Подросток приходит в театр, смотрит пьесу и убеждается, что взрослые – козлы. Все!
У меня был однажды разговор с Кириллом Серебренниковым, когда он поставил "Пластилин". Я тогда его спросил: "Для кого это? Ты хочешь, чтобы к тебе пришли подростки, которые болеют этой болезнью (а подростковый возраст – это как болезнь, вирус, которым надо переболеть), а ты им даешь мысль, что иначе как в петлю деваться некуда. Ты на себя берешь серьезную ответственность. Не исключаю, что под воздействием спектакля кто-то так и поступит. Это должны смотреть учителя и родители, чтобы понять, до чего они доводят детей, но – не подросток, который таким образом утверждается в мысли, что жить невозможно". Так вот у сегодняшних девочек, пишущих пьесы, это тема номер один. Подросток приходит в театр, смотрит пьесу и убеждается, что взрослые – козлы. Все! Но почему бы не возникнуть и другой, и третьей мысли? Да, конечно, козлы, но, может, в финале их можно пожалеть? Даже понять? Может, здесь есть что-то посложнее черно-белой матрицы? Есть же масса оттенков, их надо искать. Мне у нынешних не хватает разносторонности, глубины в анализе, чтобы не просто пьесы обиженных подростков, которые еще не пережили ощущения одинокого противостояния всему миру. И тут важно, как они взрослеют. Ведь одно может уйти, а другое – не прийти. Это как ломка голоса: сейчас поют замечательно, а потом – конец. Мне интересно, как взрослеет, например, Ярослава Пулинович.

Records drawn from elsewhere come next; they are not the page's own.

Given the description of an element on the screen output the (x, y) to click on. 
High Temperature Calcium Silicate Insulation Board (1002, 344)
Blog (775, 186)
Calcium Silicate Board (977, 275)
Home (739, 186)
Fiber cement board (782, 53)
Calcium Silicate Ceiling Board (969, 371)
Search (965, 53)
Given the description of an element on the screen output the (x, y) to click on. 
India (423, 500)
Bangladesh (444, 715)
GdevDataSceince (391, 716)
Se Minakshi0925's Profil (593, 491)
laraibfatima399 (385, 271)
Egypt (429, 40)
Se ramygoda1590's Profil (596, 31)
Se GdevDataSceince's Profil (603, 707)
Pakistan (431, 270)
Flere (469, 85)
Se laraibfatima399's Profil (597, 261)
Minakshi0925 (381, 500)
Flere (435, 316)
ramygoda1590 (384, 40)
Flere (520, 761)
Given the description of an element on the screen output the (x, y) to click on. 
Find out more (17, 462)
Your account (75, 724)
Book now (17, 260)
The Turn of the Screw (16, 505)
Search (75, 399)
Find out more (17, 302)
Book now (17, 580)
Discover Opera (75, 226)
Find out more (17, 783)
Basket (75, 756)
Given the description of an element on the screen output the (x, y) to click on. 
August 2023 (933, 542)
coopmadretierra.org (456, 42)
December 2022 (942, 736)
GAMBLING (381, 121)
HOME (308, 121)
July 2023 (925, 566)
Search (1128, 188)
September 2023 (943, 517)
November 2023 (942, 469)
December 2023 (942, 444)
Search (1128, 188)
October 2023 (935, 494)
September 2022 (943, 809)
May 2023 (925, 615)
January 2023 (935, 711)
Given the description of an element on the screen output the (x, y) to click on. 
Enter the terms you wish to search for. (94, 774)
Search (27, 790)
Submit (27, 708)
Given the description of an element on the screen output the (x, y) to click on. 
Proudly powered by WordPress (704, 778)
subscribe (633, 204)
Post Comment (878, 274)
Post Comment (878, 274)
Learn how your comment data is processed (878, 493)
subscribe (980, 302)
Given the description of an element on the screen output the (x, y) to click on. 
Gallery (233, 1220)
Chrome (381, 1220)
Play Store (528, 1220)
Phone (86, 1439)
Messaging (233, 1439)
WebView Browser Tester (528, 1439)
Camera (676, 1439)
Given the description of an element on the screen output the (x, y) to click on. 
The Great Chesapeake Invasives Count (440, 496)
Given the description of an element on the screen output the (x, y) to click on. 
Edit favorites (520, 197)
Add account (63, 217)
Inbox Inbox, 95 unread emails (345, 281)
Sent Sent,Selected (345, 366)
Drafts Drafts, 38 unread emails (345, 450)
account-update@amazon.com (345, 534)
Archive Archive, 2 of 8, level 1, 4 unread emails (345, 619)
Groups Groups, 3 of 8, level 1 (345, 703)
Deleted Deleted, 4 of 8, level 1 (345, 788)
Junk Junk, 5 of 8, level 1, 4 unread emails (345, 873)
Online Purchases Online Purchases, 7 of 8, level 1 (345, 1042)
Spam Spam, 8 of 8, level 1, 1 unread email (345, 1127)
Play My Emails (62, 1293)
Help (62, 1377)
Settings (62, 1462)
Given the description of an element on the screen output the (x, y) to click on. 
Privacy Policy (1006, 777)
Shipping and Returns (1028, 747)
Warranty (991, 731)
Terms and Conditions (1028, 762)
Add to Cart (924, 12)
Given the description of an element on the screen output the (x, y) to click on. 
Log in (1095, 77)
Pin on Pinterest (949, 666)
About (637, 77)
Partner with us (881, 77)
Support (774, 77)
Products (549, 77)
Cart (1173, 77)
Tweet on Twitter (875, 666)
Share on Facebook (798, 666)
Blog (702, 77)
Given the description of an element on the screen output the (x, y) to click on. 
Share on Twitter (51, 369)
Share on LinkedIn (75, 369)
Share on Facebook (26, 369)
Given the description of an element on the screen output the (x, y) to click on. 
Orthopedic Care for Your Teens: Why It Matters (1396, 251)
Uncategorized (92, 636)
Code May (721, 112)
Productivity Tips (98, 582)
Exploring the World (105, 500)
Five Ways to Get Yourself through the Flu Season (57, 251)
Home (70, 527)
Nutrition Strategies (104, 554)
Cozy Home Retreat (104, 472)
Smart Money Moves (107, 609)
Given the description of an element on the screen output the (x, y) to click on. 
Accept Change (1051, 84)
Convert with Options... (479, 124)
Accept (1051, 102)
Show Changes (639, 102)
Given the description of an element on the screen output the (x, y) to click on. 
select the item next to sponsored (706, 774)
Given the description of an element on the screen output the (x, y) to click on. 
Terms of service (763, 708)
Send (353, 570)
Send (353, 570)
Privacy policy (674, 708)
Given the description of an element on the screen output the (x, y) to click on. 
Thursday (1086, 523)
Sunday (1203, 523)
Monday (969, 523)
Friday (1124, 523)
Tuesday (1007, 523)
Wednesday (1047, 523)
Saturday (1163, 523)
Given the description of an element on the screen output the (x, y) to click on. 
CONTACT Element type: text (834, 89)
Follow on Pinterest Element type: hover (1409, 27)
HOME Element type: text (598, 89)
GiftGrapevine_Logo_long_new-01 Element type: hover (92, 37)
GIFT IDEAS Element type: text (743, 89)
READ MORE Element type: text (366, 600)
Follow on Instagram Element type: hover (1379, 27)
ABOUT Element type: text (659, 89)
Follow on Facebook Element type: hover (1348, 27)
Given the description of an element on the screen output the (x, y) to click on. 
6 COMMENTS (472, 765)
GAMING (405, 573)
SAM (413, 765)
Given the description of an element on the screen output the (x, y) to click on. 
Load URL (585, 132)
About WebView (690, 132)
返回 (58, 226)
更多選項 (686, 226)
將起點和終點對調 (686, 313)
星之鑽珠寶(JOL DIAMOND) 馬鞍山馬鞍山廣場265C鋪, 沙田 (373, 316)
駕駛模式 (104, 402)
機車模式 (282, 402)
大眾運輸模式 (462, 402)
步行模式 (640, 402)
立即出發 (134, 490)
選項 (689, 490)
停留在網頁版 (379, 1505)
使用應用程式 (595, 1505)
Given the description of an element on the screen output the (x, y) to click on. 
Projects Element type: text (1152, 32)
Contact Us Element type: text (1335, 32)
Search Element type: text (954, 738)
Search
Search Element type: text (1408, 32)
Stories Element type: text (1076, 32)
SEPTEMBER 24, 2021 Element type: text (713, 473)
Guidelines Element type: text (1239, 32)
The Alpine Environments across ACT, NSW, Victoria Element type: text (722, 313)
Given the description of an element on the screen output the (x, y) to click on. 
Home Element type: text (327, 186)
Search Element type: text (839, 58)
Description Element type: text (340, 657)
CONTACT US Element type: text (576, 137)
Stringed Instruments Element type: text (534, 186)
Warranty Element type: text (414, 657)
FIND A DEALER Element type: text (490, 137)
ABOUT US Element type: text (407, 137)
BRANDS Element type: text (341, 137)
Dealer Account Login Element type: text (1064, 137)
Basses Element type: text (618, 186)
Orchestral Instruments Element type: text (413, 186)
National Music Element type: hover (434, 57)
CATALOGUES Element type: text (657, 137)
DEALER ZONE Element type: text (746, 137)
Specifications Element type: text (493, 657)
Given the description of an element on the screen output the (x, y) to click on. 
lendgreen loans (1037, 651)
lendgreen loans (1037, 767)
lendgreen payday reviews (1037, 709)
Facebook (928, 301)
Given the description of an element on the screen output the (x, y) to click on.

– Есть ли у вас послание для детей и подростков, которое вы стараетесь осознанно донести через свои пьесы?
– Мое послание, скорее, не детям, а театрам: разговаривайте с ребенком на самые серьезные, самые взрослые темы. Например, моя пьеса "Когда я была маленьким мальчиком" – как раз попытка такого спектакля: про жизнь и смерть, про свободу и неволю, про страшные вещи, кстати. Там птица убивает своего птенца, когда понимает, что он никогда не будет петь и летать, а будет вечно сидеть в клетке. Это непростая история для детей. Но я бы хотел, чтобы ее смотрели дети вместе со взрослыми и чтобы у них потом возникал какой-то разговор. Нет задачи все время веселить детей! Приезжаю в какой-нибудь театр и слышу дежурную фразу: "У нас такой красочный спектакль получился, детям так нравится, дети так много смеются". И мне уже не хочется его смотреть. Совершенно необязательно детский спектакль должен быть красочным, и рассмешить детей – не самоцель.